Chiesa di San Samuele, Venezia
Chiesa di San Samuele, Venezia

Rimasto orfano di padre [3] a soli otto anni ed essendo la madre costantemente in viaggio a causa della sua professione, fu allevato dalla nonna materna Marzia Baldissera in Farussi. Giacomo era da piccolo di salute cagionevole. Per questo motivo, la nonna lo condusse da una fattucchiera che riuscì a guarirlo dai disturbi da cui era affetto eseguendo un complicato rituale. Dopo quell'esperienza infantile, l'interesse per le pratiche magiche lo accompagnerà per tutta la vita ma lui stesso era il primo a ridere della credulità che tanti manifestavano nei confronti dell'esoterismo. Studiò all'università di Padova dove si laureò in diritto nel 1742. Successivamente viaggiò a Corfù ed a Costantinopoli.

Nel 1743 rientrò a Venezia e in quello stesso anno la nonna Marzia Baldissera morì. Con la morte della nonna, a cui era legatissimo, si chiuse un capitolo importante della sua vita: la madre decise di lasciare la bella e costosa casa in Calle della Commedia[4] e di sistemare i figli in modo economicamente più sostenibile. Questo evento segnò profondamente Giacomo, togliendogli un importante punto di riferimento. Nello stesso anno fu rinchiuso, a causa della sua condotta piuttosto turbolenta, nel Forte di Sant'Andrea dalla fine di marzo alla fine di luglio. Più che l'applicazione di una pena, fu un avvertimento tendente a cercare di correggerne il carattere.

Messo in libertà, partì, grazie ai buoni uffici materni, al seguito del vescovo di Martirano[5] (Calabria) che si recava ad assumere la diocesi. Una volta giunto a destinazione, piuttosto spaventato per le condizioni di povertà del luogo, chiese ed ottenne congedo. Viaggiò a Napoli ed a Roma, dove nel 1744 prese servizio presso il cardinal Acquaviva, ambasciatore della Spagna presso la Santa Sede. L'esperienza si concluse presto a causa della sua condotta imprudente: infatti aveva ospitato nel Palazzo di Spagna, residenza ufficiale del cardinale, una ragazza fuggita di casa.

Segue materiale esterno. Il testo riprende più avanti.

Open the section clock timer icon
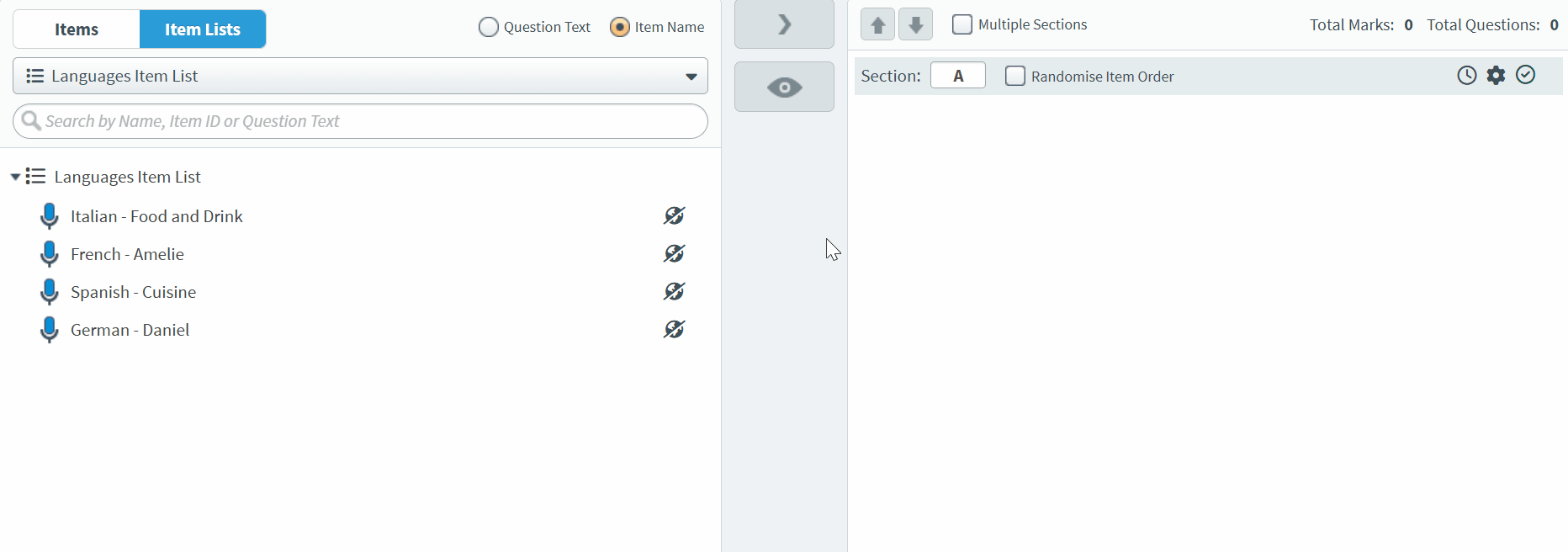This screenshot has width=1568, height=552. (x=1466, y=75)
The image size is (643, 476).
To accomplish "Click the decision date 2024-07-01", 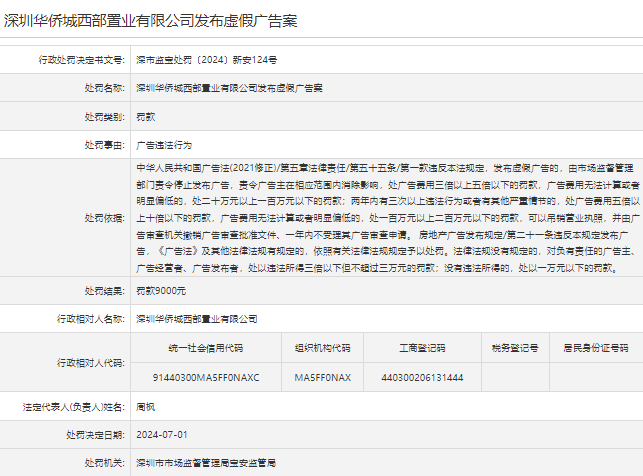I will pyautogui.click(x=161, y=435).
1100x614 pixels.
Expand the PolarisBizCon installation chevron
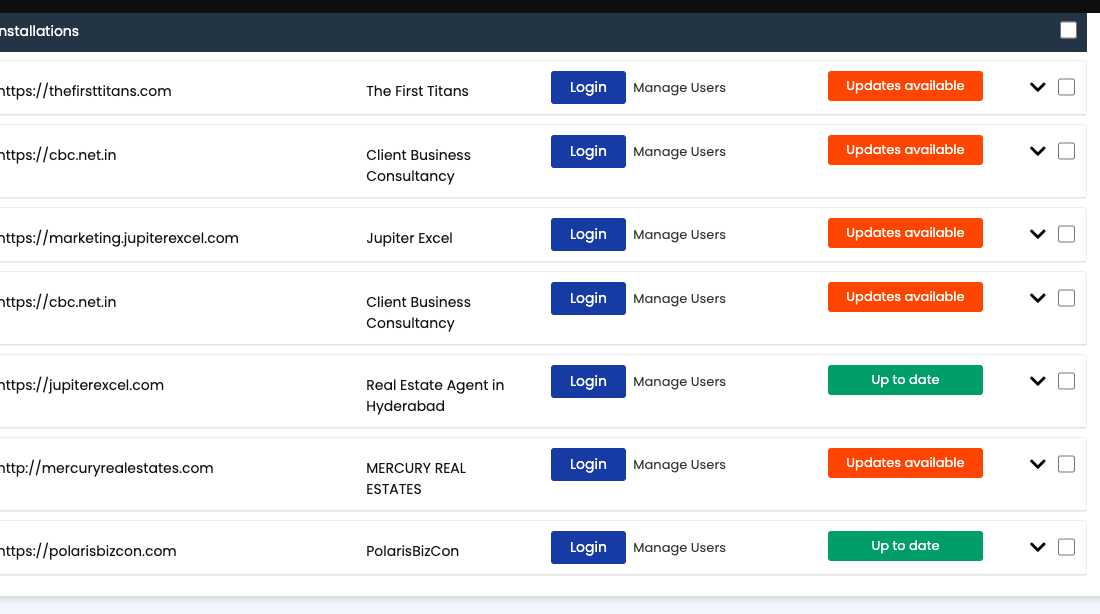[1037, 548]
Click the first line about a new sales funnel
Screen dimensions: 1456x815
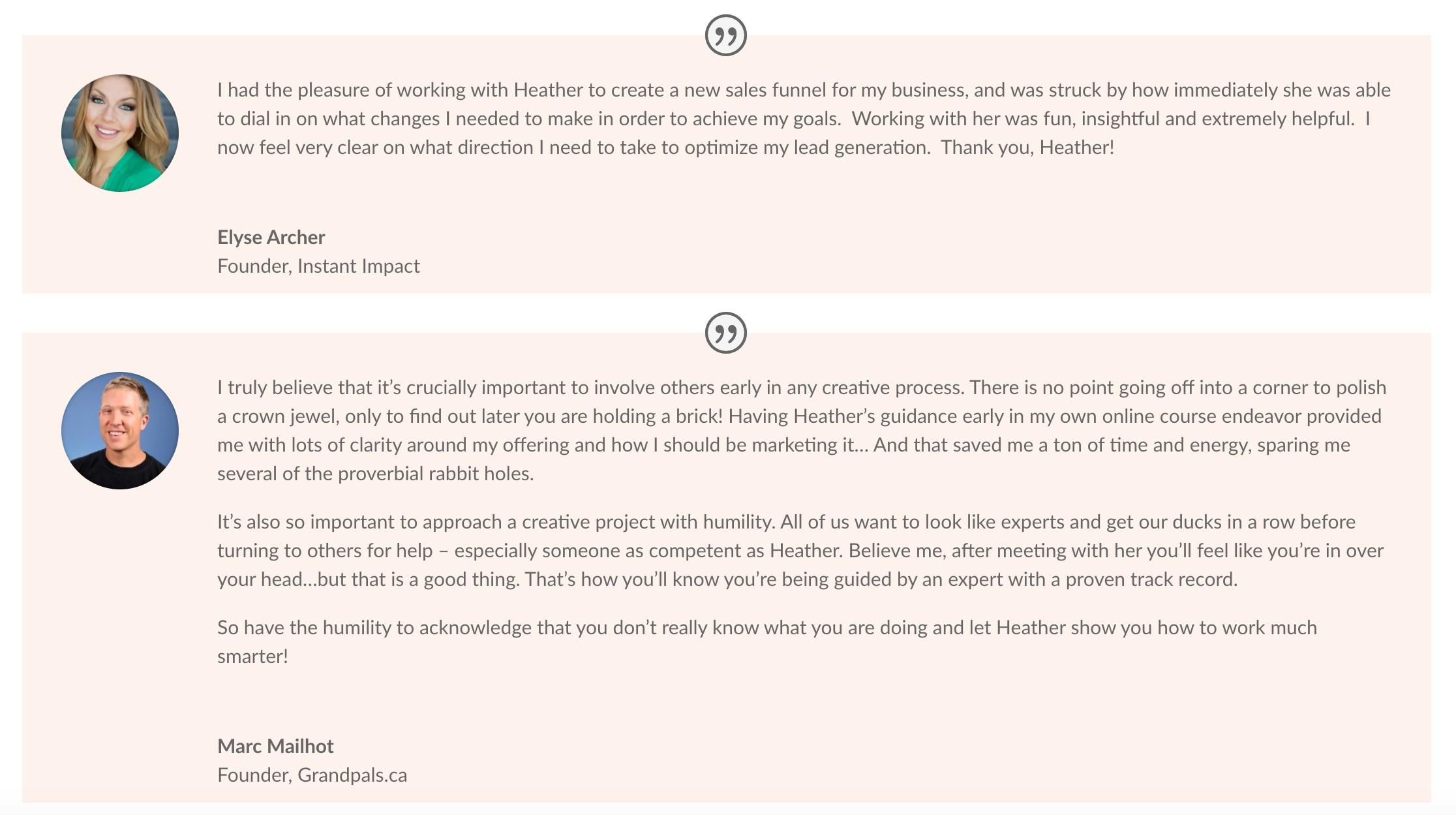click(804, 90)
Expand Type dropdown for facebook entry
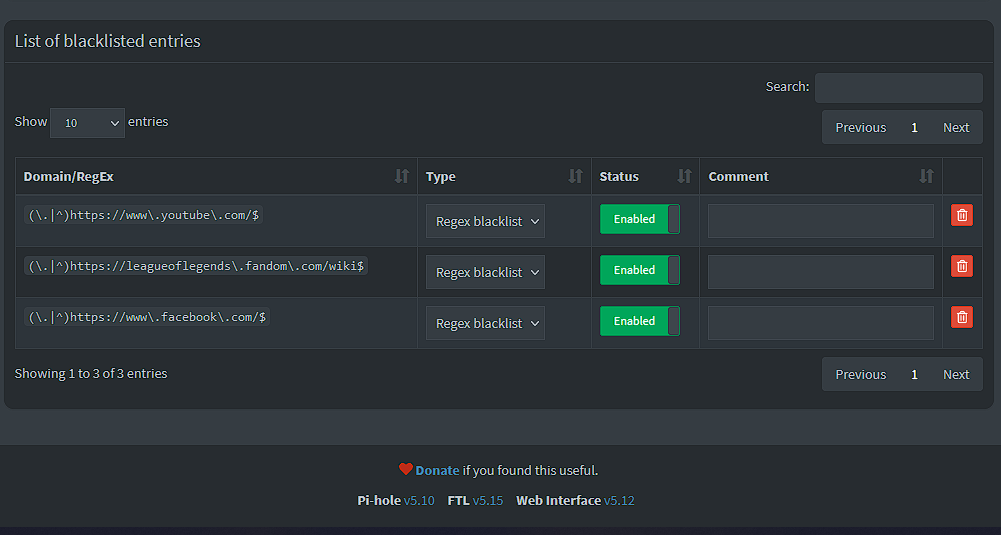 [x=485, y=324]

Targa commemorativa su Palazzo Malipiero
Targa commemorativa su Palazzo Malipiero

Ritornò quindi a Venezia e per un certo periodo si guadagnò da vivere suonando il violino nel teatro di San Samuele, di proprietà dei nobili Grimani che, alla morte del padre, avvenuta prematuramente (1733), avevano assunto ufficialmente la tutela del ragazzo, avvalorando la voce popolare secondo la quale uno dei Grimani, Michele, fosse il vero padre di Giacomo.

Nel 1746 avvenne l'incontro con il patrizio veneziano Matteo Bragadin, che avrebbe migliorato sostanzialmente le sue condizioni. Colpito da un malore, il nobiluomo fu soccorso da Casanova e si convinse che, grazie a quel tempestivo intervento, aveva potuto salvarsi la vita. Di conseguenza prese a considerarlo quasi come un figlio, contribuendo, finché visse, al suo mantenimento. Ma la frequentazione con i nobili attirò l'interesse degli Inquisitori di Stato e Casanova, su consiglio di Bragadin, lasciò Venezia in attesa di tempi migliori.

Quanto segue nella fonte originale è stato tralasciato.